Start Small, Stay Small: Can better finance help Latin America’s microenterprises take the next step?

According to a recent World Bank report, “a massive 60 percent of Latin America employees work for businesses with five or fewer employees.” And while the region generates a high number of new businesses, these companies grow much more slowly than their counterparts in other middle-income regions. In short, in the words of World Bank economist Augusto de la Torre, Latin American companies “tend to start small, and stay small.”

Part of the problem, according to George Petty, is that the region lacks finance for the much-discussed “missing middle” – making it hard for microenterprises to grow into the kind of dynamic, stable, small and mid-sized firms that generate much of the employment in higher-income countries. Petty is managing director of Venture South International, a company which lends to micro, small and medium-sized enterprises through subsidiary companies in Colombia and the Philippines. We spoke with him at the recent Sustainatopia conference, at which he was moderating a panel on impact investing in Latin America.

Asked why the region’s businesses are struggling to access appropriate finance, he mentioned several factors. “In one respect, microfinance has been so successful because it’s been very specific loan products, and very easily replicable. And once you get up to larger loan sizes – $5,000, $10,000, $20,000 – you’re really looking at businesses which need more specifically catered loan products. And the microfinance lenders haven’t really grown up into the space of microfinance very much.

“In terms of the banks – on paper, they can lend into this space, and they should be lending into this place. But my feeling is there are a couple of barriers to that. First of all, the central bank requirements are quite onerous, and the reporting requirements the banks have to the central banks, in terms of their guarantee requirements for the loans they make, are quite complicated. And often the small businesses can’t meet all the guarantee requirements that the banks require. Beyond that, I think it’s frankly just more profitable for the banks to be lending at higher levels. And I think there’s a sort of lack of interest – they have to get their hands dirty, they have to get out of their air conditioned office and go off and meet the clients. What we’re doing is choosing the hands-on microfinance approach, where you’re meeting your clients in their place of work, in their home, getting to know their neighbors – but we’re using bank loan products.”

This approach provides a needed product to businesses, but it isn’t always easy for lenders. “It can be a tough space to start off in,” Petty said. “You really need to know your clients, because each of these businesses are quite different, and often their financing requirements are different. And once you do that you can be profitable, but you have to have the scale – and by scale, I mean over a $5 million portfolio – to really make it worthwhile to do. And getting there is the trick.”

In spite of the challenges, he sees Latin America as a promising region for both business lending and impact investing. “There’s enormous wealth there, but you’re looking at 30, 40 – even 60 percent poverty in most of the countries, though it varies by country.
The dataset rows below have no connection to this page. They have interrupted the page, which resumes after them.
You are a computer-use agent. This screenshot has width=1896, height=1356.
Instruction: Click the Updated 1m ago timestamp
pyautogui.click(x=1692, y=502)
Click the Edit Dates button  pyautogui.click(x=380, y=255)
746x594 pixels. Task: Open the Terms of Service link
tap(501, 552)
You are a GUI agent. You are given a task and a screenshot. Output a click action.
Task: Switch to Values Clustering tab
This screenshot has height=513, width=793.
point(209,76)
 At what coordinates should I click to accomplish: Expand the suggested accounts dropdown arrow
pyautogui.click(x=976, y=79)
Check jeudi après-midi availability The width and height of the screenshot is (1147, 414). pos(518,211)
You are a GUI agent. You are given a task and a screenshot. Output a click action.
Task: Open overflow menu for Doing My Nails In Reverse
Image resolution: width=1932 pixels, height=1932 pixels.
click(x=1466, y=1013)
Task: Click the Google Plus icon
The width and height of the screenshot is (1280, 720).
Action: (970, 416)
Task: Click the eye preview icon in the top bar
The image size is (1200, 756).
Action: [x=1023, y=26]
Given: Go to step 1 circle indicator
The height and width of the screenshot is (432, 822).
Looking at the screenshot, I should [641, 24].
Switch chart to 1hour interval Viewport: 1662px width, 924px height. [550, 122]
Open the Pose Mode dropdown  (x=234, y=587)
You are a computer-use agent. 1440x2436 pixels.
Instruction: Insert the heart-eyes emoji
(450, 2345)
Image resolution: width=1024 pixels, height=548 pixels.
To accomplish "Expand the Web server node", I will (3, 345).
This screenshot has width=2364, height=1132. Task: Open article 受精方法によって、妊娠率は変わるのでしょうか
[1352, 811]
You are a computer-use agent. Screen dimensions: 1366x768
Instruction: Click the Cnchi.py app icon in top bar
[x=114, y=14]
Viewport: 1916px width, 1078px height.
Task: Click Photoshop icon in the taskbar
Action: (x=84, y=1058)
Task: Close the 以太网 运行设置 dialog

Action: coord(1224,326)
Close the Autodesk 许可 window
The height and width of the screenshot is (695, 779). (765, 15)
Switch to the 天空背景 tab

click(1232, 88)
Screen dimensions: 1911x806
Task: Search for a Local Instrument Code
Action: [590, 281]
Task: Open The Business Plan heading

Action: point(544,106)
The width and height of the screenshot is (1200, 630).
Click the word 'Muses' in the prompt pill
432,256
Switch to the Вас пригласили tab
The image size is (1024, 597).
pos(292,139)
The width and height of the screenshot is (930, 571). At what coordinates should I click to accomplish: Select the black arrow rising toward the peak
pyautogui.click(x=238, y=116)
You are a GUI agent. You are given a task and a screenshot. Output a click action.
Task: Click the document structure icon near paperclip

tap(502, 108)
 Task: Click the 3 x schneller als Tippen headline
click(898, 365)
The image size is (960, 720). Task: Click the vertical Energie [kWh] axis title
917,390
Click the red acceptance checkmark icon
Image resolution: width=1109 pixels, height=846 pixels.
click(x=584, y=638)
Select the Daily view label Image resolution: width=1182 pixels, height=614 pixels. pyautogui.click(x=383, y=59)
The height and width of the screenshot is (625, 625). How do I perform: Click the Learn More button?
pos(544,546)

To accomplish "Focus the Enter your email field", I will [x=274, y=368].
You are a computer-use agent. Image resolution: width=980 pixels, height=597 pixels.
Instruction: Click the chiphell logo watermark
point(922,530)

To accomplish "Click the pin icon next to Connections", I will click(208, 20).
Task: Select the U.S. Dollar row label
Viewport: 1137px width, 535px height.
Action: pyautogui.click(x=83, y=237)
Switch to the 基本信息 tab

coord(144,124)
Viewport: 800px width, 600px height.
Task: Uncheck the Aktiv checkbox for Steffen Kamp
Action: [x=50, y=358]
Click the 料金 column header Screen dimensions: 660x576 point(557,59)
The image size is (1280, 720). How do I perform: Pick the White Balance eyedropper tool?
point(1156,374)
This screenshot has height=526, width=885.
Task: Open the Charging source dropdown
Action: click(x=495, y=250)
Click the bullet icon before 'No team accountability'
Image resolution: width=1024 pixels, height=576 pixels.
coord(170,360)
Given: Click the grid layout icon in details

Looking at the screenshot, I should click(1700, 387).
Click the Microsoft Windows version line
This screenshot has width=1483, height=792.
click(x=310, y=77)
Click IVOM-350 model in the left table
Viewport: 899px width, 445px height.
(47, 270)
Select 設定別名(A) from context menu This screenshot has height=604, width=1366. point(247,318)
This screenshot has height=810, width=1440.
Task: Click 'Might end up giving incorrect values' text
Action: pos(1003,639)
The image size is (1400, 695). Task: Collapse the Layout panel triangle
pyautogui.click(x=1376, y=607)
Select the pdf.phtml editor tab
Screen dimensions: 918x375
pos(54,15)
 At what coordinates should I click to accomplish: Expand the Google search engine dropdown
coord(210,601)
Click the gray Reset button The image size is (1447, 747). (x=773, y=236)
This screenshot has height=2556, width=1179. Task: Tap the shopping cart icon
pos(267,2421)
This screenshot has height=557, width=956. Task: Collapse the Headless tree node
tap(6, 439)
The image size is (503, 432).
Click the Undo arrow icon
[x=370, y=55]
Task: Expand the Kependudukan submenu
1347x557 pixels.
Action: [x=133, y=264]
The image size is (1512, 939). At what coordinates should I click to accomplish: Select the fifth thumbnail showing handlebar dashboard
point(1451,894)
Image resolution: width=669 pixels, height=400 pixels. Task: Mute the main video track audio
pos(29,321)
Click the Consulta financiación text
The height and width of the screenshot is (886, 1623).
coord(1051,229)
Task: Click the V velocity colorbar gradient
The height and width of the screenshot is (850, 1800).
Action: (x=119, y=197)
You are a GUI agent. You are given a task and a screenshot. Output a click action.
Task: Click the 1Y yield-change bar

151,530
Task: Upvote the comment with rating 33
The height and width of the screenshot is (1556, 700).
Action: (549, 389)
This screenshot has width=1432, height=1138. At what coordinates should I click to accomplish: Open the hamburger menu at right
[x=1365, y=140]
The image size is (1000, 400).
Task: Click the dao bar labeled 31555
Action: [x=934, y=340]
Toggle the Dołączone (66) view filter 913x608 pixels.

So the need is self-evident, and there are a lot of excititng things going on.” But even so, he said, the region is sometimes overlooked in the global development and impact investing community. “I think there’s a little bit of an impression from some of the government agencies that there’s less need, because the region is more economically advanced than, say, Africa. So there’s not $10, $15, $20 million deals which are happening – many of them remain quite small. But they’re happening. And what’s exciting about it is that the ecosystem is developing. You’re getting the financing from a company like mine, but you’re also getting the small businesses – whether they’re organic soap producers or fair trade coffee or whatnot. And you get the feeling that a critical mass is developing to be able to grow the space further.”

Petty discusses the hot spots (and dead zones) for impact investing in the region, and the opportunities available for both lenders and investors, in the video below, part 3 of our Impact Investing Insights series.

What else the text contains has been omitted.